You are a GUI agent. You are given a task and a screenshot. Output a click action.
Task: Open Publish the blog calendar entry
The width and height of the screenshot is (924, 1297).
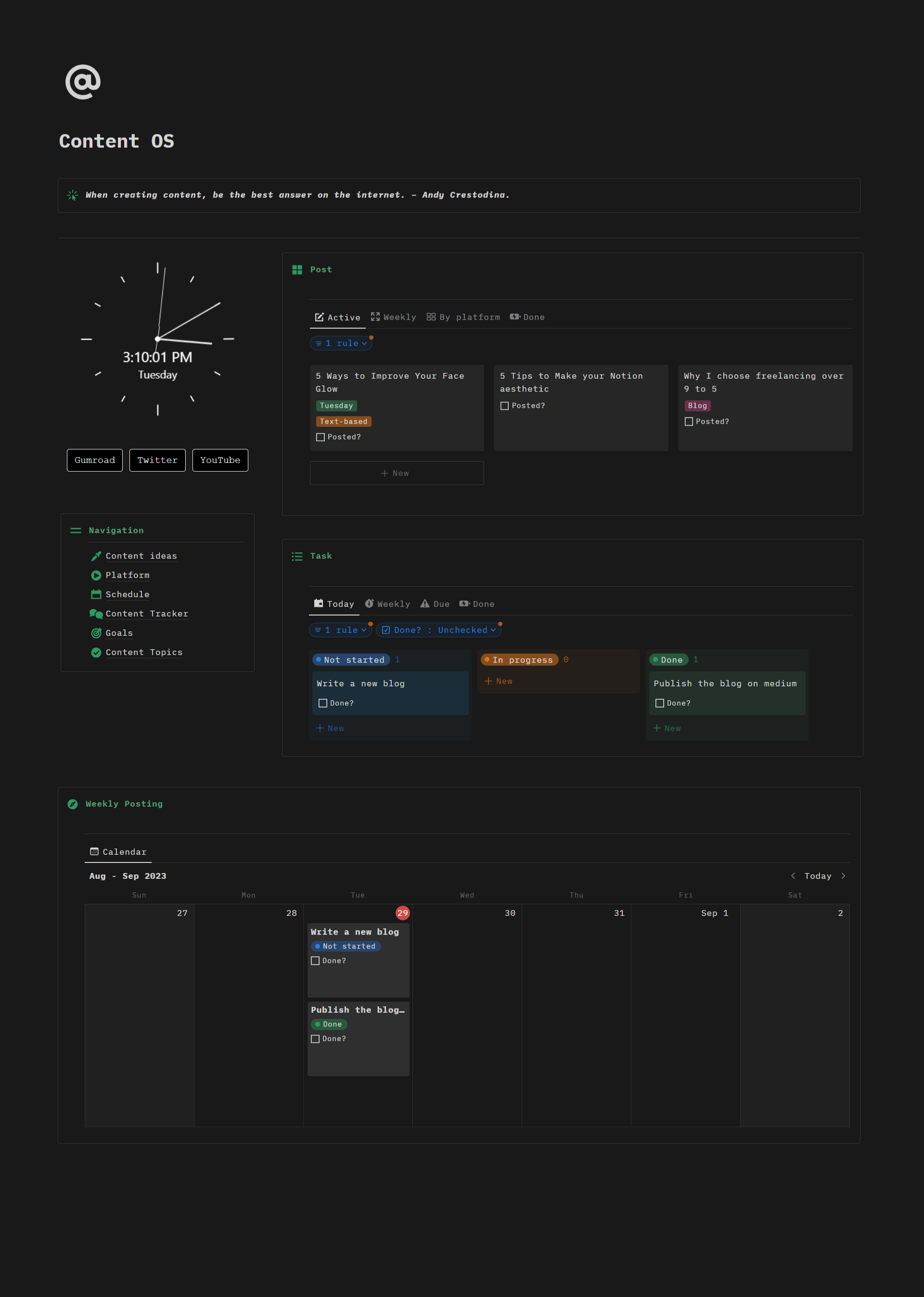tap(358, 1010)
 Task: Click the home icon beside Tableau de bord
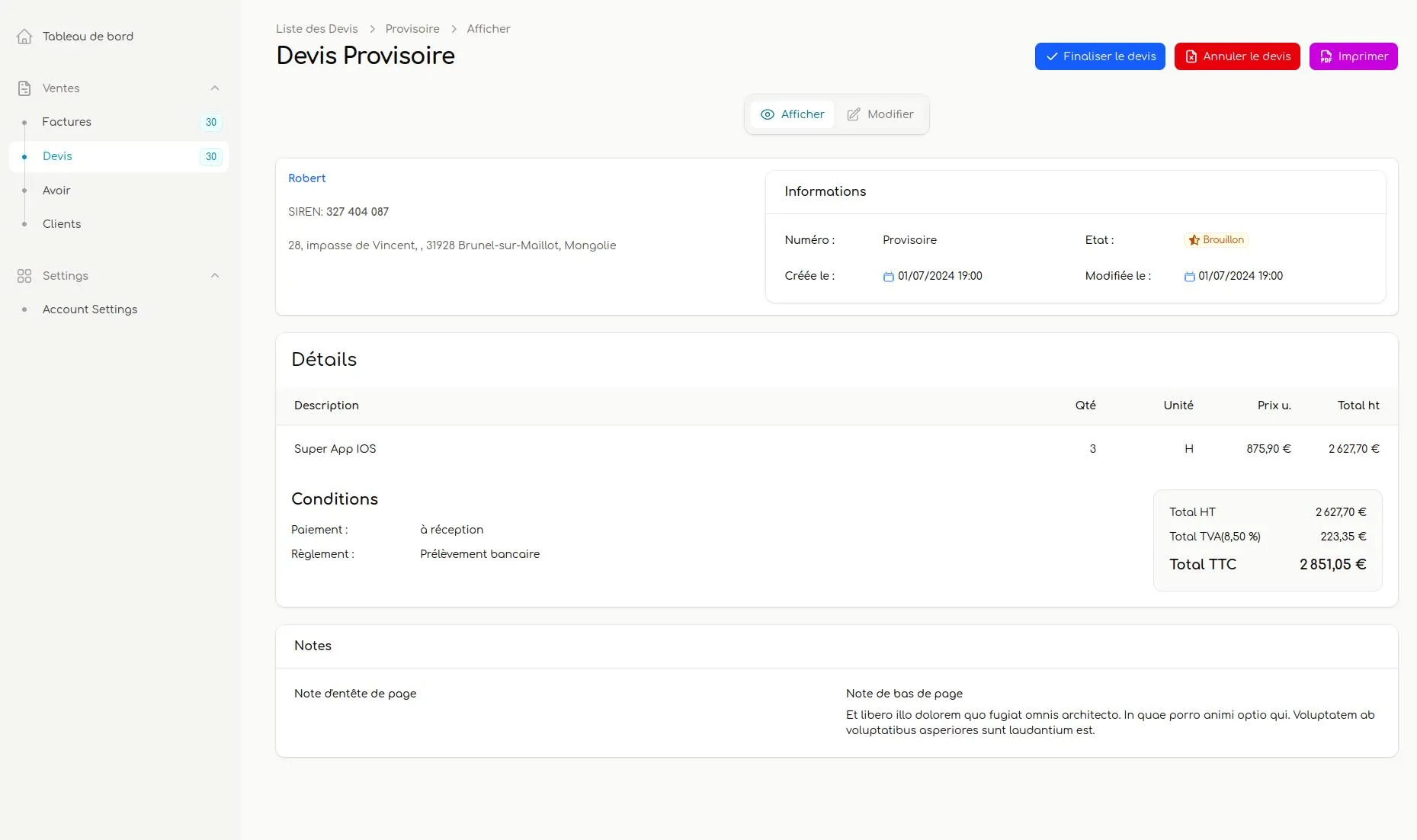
━━━━━━━━━━━━━━━━━━━━
→ **Work order**
An exact copy is needed of every line from the line containing "The width and" to the last line of the records; pictures stay out of it.

→ **Your response**
The width and height of the screenshot is (924, 1297).
tap(358, 1010)
 Task: Click the home icon beside Tableau de bord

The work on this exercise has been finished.